Task item:
Could you restate word for word every line from the one containing "How do I perform: Click" to the end of the data below, pictures excluded?
========
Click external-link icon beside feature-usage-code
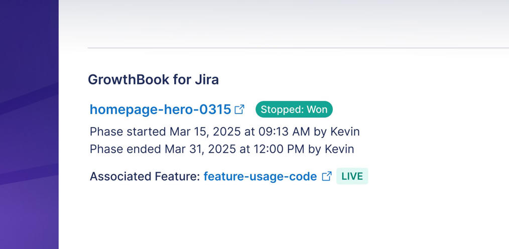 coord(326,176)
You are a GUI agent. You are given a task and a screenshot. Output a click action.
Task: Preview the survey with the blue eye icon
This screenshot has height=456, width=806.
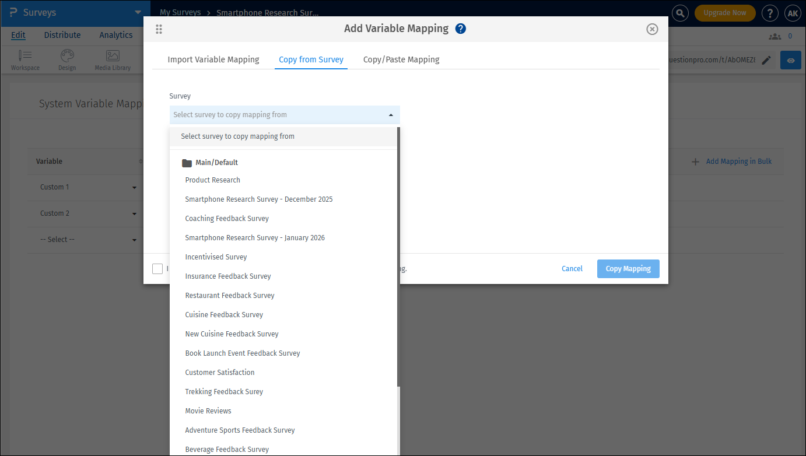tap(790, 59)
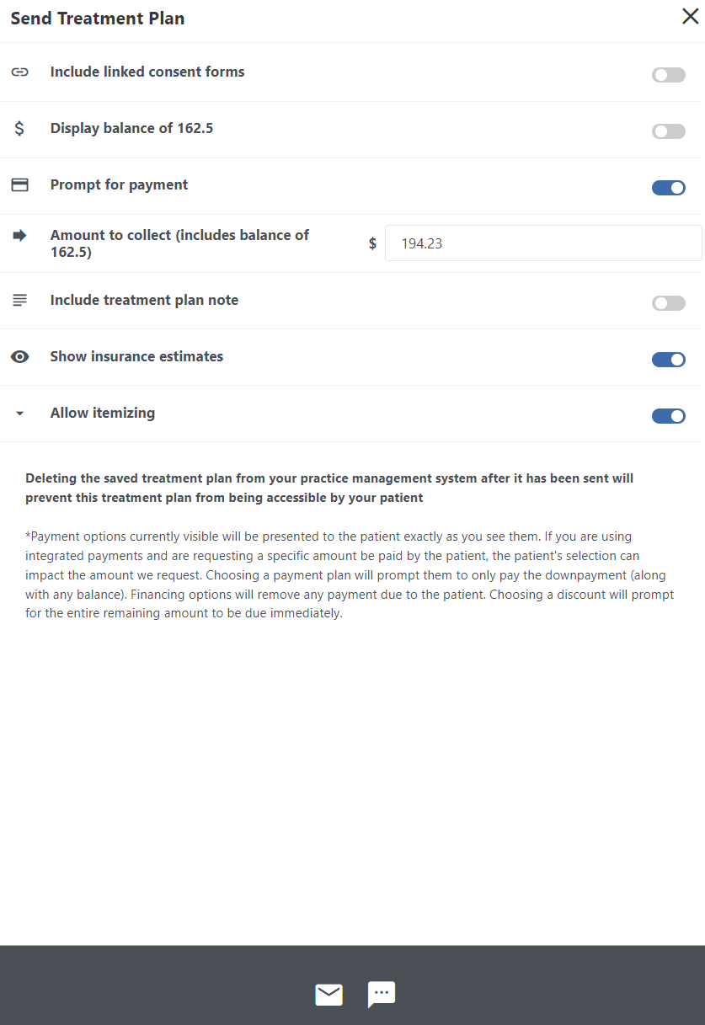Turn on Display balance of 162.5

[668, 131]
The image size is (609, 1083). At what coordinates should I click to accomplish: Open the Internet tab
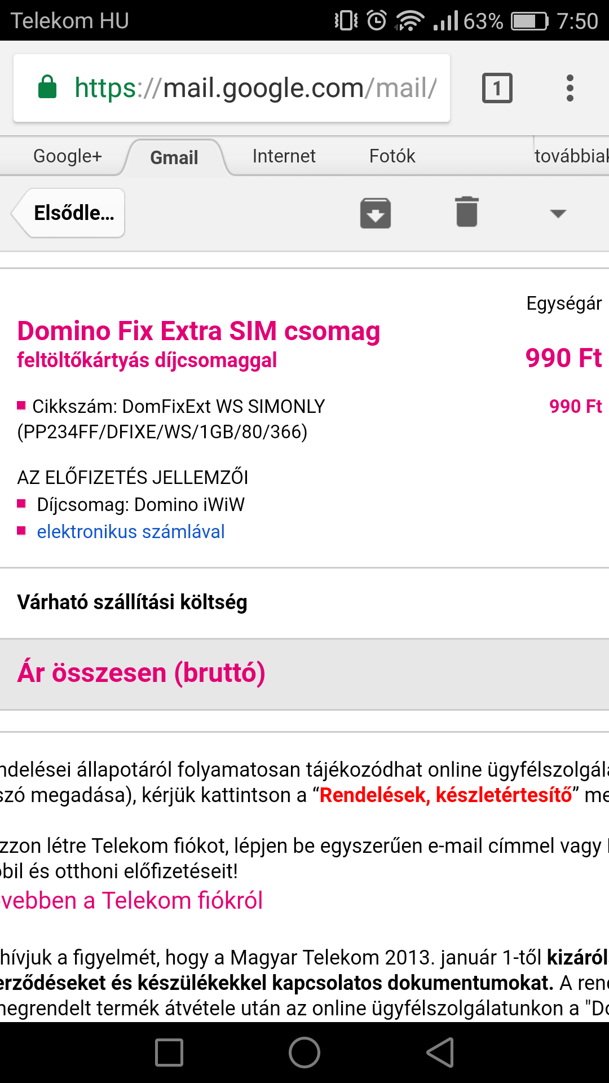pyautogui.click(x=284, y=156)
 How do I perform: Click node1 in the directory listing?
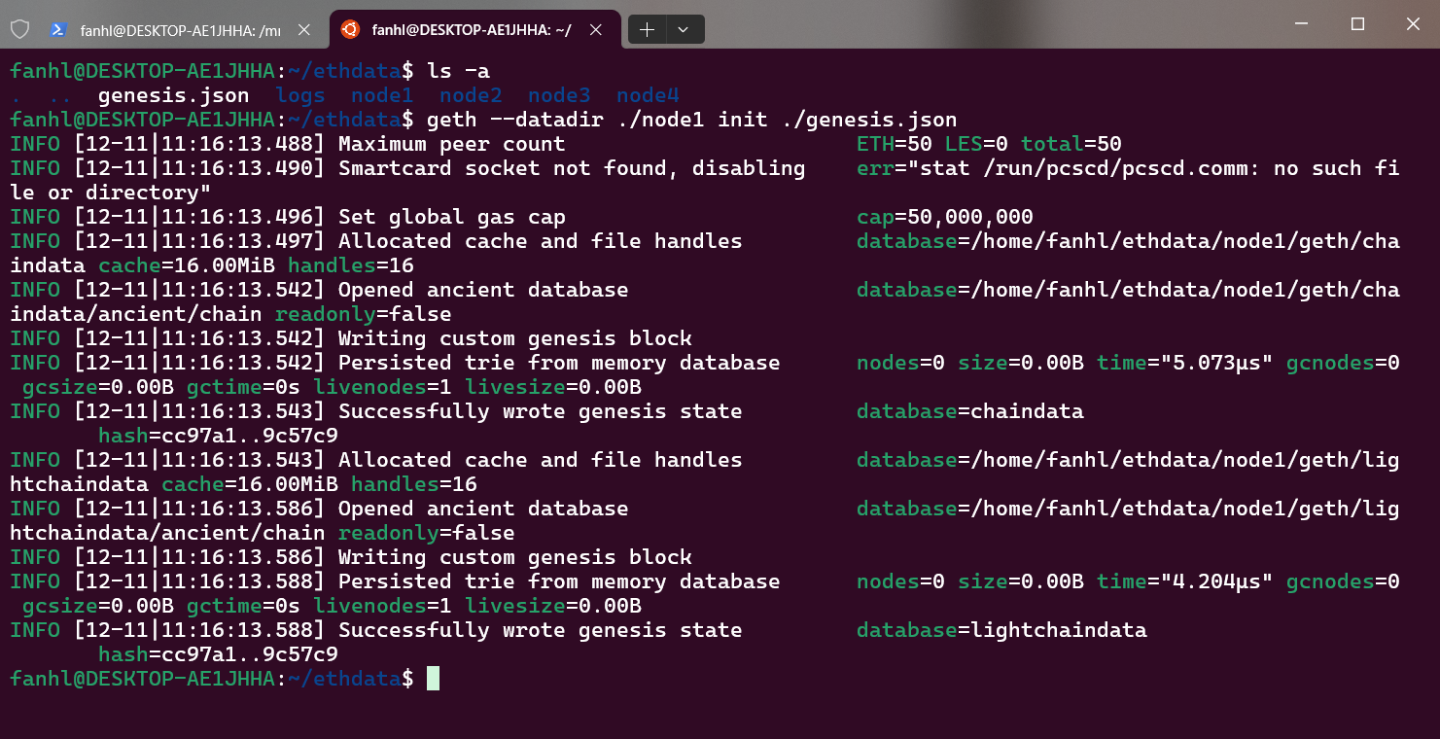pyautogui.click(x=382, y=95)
========
Written answer:
 How do I perform: Click node1 in the directory listing?
pyautogui.click(x=382, y=95)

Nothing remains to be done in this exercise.